Not long after their discovery, viruses that infect bacteria – bacteriophages – were considered as therapeutic agents for treating infections. Despite many years of research on so-called phage therapy, clinical trials have produced conflicting results. They might be explained in part by the results of a new study which show that the host innate immune system is crucial for the efficacy of phage therapy.

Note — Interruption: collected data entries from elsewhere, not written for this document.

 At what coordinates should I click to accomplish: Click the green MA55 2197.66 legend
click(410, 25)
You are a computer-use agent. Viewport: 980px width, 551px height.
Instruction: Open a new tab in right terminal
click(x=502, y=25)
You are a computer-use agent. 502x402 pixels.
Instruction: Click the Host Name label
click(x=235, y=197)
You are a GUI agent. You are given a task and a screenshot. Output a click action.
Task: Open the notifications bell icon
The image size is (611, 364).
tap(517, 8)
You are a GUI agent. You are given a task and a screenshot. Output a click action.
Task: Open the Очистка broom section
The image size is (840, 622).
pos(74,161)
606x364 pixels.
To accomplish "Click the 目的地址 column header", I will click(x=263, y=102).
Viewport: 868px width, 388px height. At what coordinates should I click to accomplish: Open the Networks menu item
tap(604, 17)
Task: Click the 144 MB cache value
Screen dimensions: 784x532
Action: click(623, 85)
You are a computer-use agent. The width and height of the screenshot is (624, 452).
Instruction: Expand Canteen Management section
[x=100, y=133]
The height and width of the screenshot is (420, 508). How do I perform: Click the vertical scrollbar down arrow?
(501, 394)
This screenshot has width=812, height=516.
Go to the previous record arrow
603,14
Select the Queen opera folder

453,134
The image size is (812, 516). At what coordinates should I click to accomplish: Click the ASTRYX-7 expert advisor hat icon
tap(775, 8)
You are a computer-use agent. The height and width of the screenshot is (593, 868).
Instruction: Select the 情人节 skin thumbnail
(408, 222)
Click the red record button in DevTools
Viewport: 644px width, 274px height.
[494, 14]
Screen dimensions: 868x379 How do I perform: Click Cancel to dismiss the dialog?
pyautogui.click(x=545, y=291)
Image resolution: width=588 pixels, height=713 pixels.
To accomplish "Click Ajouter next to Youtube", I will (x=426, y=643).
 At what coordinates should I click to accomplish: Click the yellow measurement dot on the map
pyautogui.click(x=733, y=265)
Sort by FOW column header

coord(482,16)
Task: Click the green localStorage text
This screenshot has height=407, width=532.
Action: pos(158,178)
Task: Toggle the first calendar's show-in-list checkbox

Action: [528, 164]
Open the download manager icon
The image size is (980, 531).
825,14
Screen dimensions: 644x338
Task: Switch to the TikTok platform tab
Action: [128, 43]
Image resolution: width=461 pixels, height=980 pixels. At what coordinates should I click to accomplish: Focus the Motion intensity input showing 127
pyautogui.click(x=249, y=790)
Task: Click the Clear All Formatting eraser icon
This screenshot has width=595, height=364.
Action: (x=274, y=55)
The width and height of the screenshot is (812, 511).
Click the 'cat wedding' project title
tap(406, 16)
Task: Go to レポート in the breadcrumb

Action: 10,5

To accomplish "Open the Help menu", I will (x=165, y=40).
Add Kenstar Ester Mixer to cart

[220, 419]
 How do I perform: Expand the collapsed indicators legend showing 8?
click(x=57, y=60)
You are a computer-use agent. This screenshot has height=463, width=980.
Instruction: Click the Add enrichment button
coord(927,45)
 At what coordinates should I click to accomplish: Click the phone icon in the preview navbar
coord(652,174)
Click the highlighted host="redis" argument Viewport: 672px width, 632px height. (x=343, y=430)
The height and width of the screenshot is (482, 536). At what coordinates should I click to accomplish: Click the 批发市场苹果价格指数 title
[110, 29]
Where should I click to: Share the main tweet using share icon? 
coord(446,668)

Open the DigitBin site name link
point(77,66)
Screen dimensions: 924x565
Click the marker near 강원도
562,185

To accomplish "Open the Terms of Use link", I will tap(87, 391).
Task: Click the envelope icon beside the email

When mice are infected intranasally with Pseudomonas aeruginosa (which causes pneumonia in patients with weak immune systems), the bacterium multiplies in the lungs and kills the animals in less than two days. When a P. aeruginosa lytic phage (i.e. that kills the bacteria) is instilled in the nose of the mice two hours after bacterial infection, all the mice survive and there are no detectable bacteria in the lungs. The phage can even be used prophylactically: it can prevent pneumonia when given up to four days before bacterial challenge.
The ability of phage to clear P. aeruginosa infection in the mouse lungs depends on the innate immune response. When bacteria infect a host, they are rapidly detected by pattern recognition receptors such as toll-like receptors. These receptors detect pathogen-specific molecular patterns and initiate a signaling cascade that leads to the production of cytokines, which may stop the infection. Phage cannot clear P. aeruginosa infection in mice lacking the myd88 gene, which is central to the activity of toll like receptors. This result shows that the innate immune response is crucial for the ability of phages to clear bacterial infections. In contrast, neither T cells, B cells, or innate lymphoid cells such as NK cells are needed for phage therapy to work.
The neutrophil is a cell of the immune system that is important in curtailing bacterial infections. Phage therapy does not work in mice depleted of neutrophils. This result suggests that humans with neutropenia, or low neutrophil counts, might not respond well to phage therapy.
A concern with phage therapy is that bacterial mutants resistant to infection might arise, leading to treatment failure. In silico modeling indicated that phage-resistant bacteria are eliminated by the innate immune response. In contrast, phage resistant bacteria dominate the population in mice lacking the myd88 gene.
These results demonstrate that in mice, successful phage therapy depends on a both the innate immune response of the host, which the authors call ‘immunophage synergy’. Whether such synergy also occurs in humans is not known, but should be studied. Even if observed in humans, immunophage synergy might not be a feature of infections in other anatomical locations, or those caused by other bacteria. Nevertheless, should immunophage synergy occur in people, then clearly only those with appropriate host immunity – which needs to be defined – should be given phage therapy.